---------- The records

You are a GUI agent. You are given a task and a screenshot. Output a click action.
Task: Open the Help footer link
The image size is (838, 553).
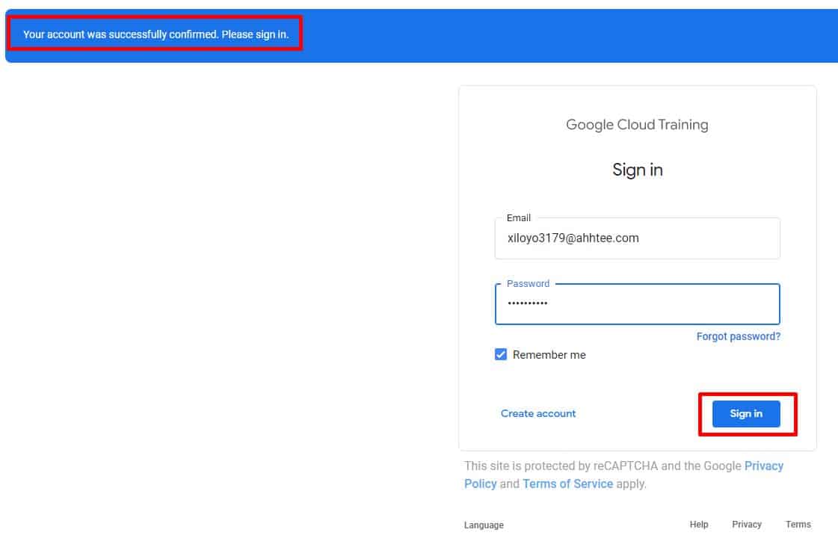699,525
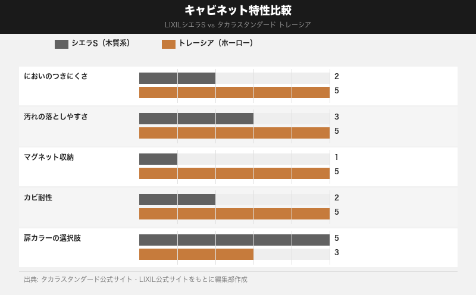This screenshot has width=476, height=295.
Task: Click the short gray bar for マグネット収納
Action: tap(158, 159)
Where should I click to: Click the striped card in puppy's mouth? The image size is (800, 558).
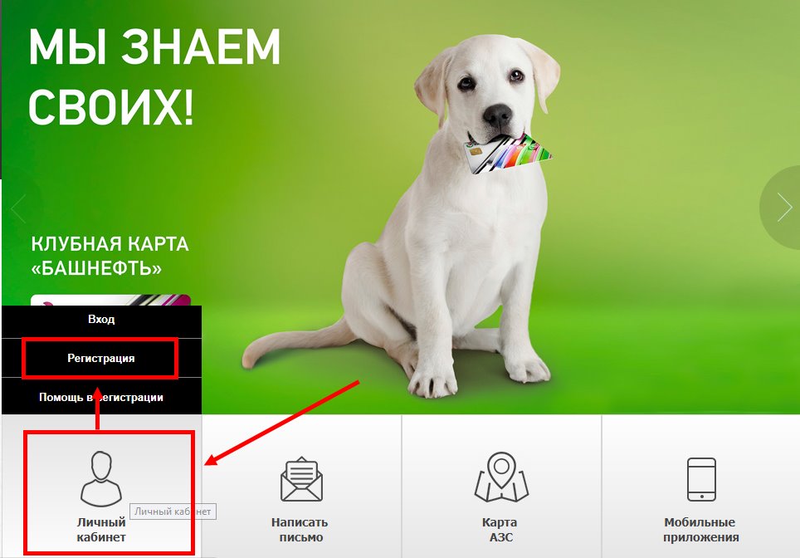click(x=508, y=153)
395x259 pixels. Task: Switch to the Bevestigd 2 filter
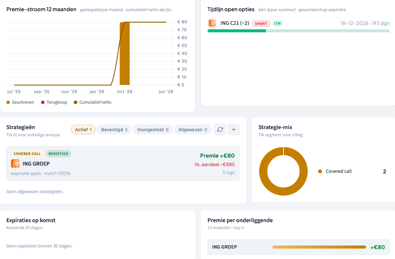pyautogui.click(x=114, y=130)
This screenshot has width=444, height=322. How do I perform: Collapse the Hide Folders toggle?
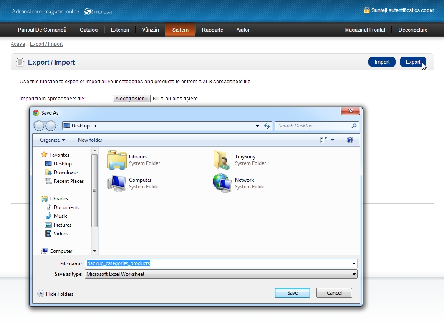[40, 294]
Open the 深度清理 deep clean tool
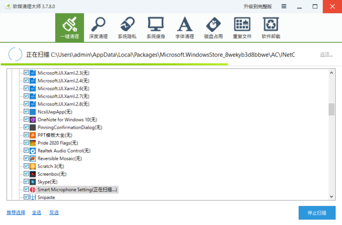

--------------------

* _Task to carry out_
An exact copy is needed of every line from the line containing "Where should I" to the last line of the records; pictures stay out of it.

* _Your solution_
Where should I click to: Click the striped card in puppy's mouth? The image size is (800, 558).
click(x=508, y=153)
395x259 pixels. Task: Switch to the Bevestigd 2 filter
pyautogui.click(x=114, y=130)
This screenshot has width=444, height=322. How do I perform: Collapse the Hide Folders toggle?
[40, 294]
Open the 深度清理 deep clean tool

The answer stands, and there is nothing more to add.